Two people died and 80 were injured in the accident, which occurred after a propylene fractionator exploded.
“Williams Olefins violated safety and health standards which, when followed, can protect workers from hazardous chemicals,” said Dorinda Folse, OSHA’s area director in Baton Rouge, Louisiana.
“It is the employer’s responsibility to find and fix workplace safety violations and to ensure the safety of its workers. Failing to do so cost two workers their lives,” she added.
“Williams cooperated in a full and transparent manner to support OSHA's investigation, and we are in the process of reviewing the analysis,” said John Dearborn, senior vice president of the company’s NGL and Petchem Services division.
“In addition to conducting our own internal incident investigation, we are committed to learning from OSHA's report to further enhance safety at the Geismar plant and across our organisation,” he added.
The US Chemical Safety Board (CSB) is also conducting its own investigation into the accident.
Of the six violations cited by OSHA, one was termed “willful” – failing to develop clear, written procedures for how to change and put idle pressure vessels into service.
OSHA defines a willful violation as one committed with intentional, knowing or voluntary disregard for the law’s requirements or with plain indifference to worker safety and health.
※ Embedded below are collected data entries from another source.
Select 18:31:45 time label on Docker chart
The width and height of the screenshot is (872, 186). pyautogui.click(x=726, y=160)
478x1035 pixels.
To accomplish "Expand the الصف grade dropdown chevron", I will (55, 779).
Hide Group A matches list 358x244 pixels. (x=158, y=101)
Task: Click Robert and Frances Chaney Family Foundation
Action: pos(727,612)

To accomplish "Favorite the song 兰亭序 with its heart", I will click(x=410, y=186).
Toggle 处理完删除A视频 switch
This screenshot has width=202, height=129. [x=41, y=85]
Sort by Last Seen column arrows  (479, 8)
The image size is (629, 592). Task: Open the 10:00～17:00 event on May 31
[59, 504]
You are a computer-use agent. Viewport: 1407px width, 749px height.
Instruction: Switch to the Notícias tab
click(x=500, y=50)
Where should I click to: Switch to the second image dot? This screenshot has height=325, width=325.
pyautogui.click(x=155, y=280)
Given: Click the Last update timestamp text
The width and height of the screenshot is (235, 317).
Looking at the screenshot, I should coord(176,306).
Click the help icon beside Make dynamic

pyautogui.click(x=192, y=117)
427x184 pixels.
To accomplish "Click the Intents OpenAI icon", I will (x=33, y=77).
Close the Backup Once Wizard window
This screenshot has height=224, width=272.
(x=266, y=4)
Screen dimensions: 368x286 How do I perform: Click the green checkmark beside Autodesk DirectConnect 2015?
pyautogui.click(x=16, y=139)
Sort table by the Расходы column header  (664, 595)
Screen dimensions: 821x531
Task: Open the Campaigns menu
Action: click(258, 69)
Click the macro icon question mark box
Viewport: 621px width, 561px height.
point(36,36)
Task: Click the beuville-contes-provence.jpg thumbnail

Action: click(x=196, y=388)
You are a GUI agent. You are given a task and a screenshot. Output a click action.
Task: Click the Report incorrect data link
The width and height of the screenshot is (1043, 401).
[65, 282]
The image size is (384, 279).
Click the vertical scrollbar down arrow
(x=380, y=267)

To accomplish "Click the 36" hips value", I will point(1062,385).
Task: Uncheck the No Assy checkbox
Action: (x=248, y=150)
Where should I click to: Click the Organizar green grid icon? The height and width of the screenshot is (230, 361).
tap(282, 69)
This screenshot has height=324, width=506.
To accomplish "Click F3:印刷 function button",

The other five violations were labelled by OSHA as “serious” – when there is a substantial probability that death or serious physical harm could result from a hazard about which the employer knew or should have known.
OSHA said that the five serious violations were inadvertently mixing hot quench water with propylene; failing to provide appropriate pressure protection for a pressure vessel; failing to complete a process hazard analysis to address the opening of hot quench water flow into a pressure vessel; failing to properly document workplace training; and failing to promptly correct deficiencies related to process safety management discovered by an internal compliance audit team.
The Geismar plant had been in a turnaround to add capacity to the then-612,000 tonnes/year facility, which had been annually producing 1.3bn lb (590,000 tonnes) of ethylene and 90m lb of polymer-grade propylene (PGP), according to the company’s website.
The plant is scheduled to restart in April with a capacity of 885,000 tonnes/year, Williams has said.
Williams has 15 days from receipt of the citations and penalties to comply, to request an informal conference or to contest the findings.
The company on Wednesday did not say which of the options it plans to choose. It noted in a news release that prior to the 13 June incident, the Geismar Olefins plant “achieved an exceptional and long-standing safety record, with no lost-time accidents having occurred at the plant since 2009”.
“Safety and the protection of employees and communities in which Williams does business is, and always has been, our number one priority," Dearborn said.